10 responses to ‘Question Of The Day: Do You Use Ceramic Blades?

  1. They intrigue me, but I’ve never owned a ceramic knife of any type. Too many anecdotal stories of people ruining their superwhamodyne ceramic knives while simply “using it like I’ve always used my steel knives.”

  2. I have a ceramic kitchen knife that I use quite sparingly. It is light years ahead of others in my knife set for those specialized things I use it for. Onions, tomatoes, leeks, etc bring it out. Nothing with bones or other hard pieces go near that blade. I also don’t let my girlfriend use it. Sure it’s cheap-ass HF junk but it cuts amazingly well and has lasted me six years now.

    • I’m with you Daniel; when I had a ceramic blade it went nowhere near bone or other hard things, but it was absolutely wizard for slicing boneless meats, ‘maters, leeks, celery and onions. The problem *I* had was when I went near anything that required a little cutting force the blade (or my wrist) would roll and I’d snap the blade.

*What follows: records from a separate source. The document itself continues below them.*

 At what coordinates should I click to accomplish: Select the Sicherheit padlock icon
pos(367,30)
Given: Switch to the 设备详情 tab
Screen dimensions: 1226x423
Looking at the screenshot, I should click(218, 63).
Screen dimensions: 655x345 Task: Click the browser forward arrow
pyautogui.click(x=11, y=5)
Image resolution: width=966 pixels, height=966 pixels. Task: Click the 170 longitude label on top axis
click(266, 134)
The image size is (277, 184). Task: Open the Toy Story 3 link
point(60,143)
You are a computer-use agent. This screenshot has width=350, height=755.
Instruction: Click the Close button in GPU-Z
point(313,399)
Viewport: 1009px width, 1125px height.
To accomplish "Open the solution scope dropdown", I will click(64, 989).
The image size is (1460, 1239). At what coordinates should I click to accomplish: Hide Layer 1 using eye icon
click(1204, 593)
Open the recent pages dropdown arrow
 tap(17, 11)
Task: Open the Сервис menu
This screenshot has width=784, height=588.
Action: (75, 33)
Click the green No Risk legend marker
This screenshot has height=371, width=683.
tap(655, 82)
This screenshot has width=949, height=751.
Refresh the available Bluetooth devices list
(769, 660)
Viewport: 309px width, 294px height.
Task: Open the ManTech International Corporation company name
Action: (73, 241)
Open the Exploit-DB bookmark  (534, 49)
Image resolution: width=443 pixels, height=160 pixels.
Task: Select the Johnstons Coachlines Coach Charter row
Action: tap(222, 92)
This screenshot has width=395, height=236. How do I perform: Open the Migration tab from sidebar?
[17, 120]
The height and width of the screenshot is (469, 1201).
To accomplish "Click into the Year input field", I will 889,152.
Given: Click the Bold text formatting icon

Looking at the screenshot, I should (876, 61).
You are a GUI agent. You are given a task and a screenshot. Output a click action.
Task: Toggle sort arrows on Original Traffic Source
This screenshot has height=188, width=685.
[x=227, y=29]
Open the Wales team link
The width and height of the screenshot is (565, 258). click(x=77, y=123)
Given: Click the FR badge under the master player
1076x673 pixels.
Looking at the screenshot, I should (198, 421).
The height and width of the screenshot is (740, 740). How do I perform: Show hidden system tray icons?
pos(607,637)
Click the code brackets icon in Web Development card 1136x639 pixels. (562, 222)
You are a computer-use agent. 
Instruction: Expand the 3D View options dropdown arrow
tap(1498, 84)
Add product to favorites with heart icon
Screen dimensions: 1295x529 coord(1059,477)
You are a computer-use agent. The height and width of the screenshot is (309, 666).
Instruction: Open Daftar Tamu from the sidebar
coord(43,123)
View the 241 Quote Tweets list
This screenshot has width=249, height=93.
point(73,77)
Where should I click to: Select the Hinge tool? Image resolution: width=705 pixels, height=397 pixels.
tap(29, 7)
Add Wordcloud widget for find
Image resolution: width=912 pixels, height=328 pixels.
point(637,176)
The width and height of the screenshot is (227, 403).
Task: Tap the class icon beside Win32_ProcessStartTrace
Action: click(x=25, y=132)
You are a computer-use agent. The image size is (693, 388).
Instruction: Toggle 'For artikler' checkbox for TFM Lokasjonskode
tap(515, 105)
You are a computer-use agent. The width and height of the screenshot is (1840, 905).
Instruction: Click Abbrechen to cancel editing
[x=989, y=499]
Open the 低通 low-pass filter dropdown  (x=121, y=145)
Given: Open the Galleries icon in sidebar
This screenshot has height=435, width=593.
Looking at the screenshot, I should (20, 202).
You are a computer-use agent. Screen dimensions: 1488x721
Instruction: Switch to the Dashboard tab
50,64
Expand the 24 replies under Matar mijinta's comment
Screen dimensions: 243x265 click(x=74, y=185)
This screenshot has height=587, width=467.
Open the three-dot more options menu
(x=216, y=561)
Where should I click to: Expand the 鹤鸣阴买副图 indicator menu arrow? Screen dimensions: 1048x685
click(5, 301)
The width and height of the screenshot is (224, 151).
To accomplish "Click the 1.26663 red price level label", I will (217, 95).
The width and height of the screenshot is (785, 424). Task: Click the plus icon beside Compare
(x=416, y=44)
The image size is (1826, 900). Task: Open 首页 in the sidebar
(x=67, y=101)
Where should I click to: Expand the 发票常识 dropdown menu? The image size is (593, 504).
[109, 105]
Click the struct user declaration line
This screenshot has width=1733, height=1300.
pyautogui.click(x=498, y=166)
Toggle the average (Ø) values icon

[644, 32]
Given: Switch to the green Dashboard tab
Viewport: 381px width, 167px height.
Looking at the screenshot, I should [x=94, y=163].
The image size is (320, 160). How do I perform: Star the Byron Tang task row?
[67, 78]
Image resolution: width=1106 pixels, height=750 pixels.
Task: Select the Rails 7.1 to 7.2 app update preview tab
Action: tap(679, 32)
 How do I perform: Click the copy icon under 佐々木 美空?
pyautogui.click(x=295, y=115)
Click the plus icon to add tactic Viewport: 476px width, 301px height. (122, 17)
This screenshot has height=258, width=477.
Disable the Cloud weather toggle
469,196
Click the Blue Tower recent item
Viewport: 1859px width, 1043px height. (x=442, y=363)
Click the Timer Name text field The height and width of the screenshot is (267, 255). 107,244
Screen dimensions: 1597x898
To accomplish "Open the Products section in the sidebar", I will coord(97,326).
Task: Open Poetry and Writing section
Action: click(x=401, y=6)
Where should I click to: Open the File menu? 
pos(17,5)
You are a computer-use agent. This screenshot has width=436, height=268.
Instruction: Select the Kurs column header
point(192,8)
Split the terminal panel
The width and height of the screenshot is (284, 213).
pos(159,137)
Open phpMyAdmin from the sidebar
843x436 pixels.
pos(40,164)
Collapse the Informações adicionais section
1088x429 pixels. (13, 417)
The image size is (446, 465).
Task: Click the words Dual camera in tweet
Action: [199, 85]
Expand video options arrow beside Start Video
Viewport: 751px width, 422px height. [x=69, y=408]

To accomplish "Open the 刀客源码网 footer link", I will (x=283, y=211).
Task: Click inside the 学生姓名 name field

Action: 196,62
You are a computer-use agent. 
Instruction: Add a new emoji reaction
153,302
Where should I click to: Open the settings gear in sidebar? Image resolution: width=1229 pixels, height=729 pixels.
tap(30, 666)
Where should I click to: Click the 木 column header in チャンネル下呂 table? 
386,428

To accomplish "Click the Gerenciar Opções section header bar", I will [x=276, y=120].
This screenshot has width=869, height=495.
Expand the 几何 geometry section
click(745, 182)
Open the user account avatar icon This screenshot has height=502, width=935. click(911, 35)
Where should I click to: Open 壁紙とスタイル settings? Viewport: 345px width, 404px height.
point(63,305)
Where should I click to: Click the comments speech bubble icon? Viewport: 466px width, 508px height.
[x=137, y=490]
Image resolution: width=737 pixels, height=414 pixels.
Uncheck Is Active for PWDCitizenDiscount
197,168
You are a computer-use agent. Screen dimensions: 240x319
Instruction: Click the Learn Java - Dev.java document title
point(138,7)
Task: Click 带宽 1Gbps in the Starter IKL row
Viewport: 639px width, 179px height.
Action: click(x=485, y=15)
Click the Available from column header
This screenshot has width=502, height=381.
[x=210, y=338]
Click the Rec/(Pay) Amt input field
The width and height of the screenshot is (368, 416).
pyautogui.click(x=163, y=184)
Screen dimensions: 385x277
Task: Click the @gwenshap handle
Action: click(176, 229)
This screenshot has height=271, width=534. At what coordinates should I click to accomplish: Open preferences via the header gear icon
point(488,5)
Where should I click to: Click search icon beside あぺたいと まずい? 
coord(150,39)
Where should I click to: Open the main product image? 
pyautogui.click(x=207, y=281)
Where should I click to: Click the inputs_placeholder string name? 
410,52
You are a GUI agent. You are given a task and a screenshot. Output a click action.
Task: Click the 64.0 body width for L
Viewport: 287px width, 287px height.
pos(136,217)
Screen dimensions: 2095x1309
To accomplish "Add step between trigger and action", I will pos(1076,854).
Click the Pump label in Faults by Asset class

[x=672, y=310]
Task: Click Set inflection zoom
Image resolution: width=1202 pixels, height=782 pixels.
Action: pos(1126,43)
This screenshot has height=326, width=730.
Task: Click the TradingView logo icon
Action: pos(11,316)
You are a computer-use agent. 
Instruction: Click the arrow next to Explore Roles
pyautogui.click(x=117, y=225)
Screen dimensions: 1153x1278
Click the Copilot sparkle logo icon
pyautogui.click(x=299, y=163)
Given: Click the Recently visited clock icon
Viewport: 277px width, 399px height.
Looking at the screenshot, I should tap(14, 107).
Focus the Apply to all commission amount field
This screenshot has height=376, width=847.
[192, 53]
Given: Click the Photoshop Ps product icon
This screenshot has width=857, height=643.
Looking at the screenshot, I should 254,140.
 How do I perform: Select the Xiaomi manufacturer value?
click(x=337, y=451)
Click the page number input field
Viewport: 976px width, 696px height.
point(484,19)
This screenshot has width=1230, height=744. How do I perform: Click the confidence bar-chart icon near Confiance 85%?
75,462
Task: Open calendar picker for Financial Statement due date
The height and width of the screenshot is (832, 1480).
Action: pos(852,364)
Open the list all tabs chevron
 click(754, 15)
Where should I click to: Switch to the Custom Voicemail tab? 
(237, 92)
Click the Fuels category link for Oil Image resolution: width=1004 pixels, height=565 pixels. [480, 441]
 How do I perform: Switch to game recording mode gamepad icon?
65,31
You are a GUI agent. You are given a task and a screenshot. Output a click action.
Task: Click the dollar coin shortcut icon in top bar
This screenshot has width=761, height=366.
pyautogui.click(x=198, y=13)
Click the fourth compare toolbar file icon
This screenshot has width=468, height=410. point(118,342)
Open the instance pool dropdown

  3. I have a Boker Ceramic knife with Titanium handle.
    http://www.bladehq.com/item–Boker-Ceramic-Folding–2572
    Some years ago, lacking other suitable cutting tools one weekend at a vacation trailer I used it to cut a 50 foot house trailers worth of old, wet, sand laden jute backed carpet into squares small enough for the trash. The knife worked flawlessly and at the end was dulled just enough to not be able to shave arm hair. I sent the knife back to Boker with a $10 bill. They brought back the edge and sent it right back to me.
    I was carefull not to apply bending loads to the blade, but I was very impressed with the performance.

  4. I have looked at a couple of ceramic knives, and just can’t see the utility of them given their, very, delicate nature. Case in point, at a local gun shop the owner was showing a ceramic to a customer and broke it when he dropped it on the glass showcase top. No more than 8-10 inches onto glass and snap. And not a cheapy, it was a $70-$80 folder, can’t remember the brand. He keeps it in his knife case as an example, and still sells quite a few of them.

  5. Wife gave me one as a present (instructions: don’t drop it, don’t cut bones or frozen, etc.). Pretty sure it wasn’t expensive (<$20, I guess). Cuts like a champ!

  6. if i want an “alternative material” bladed knife, ill chip my own out of flint or glass. nothing is as sharp as an obsidian blade, but nothing is as long lived as good old steel.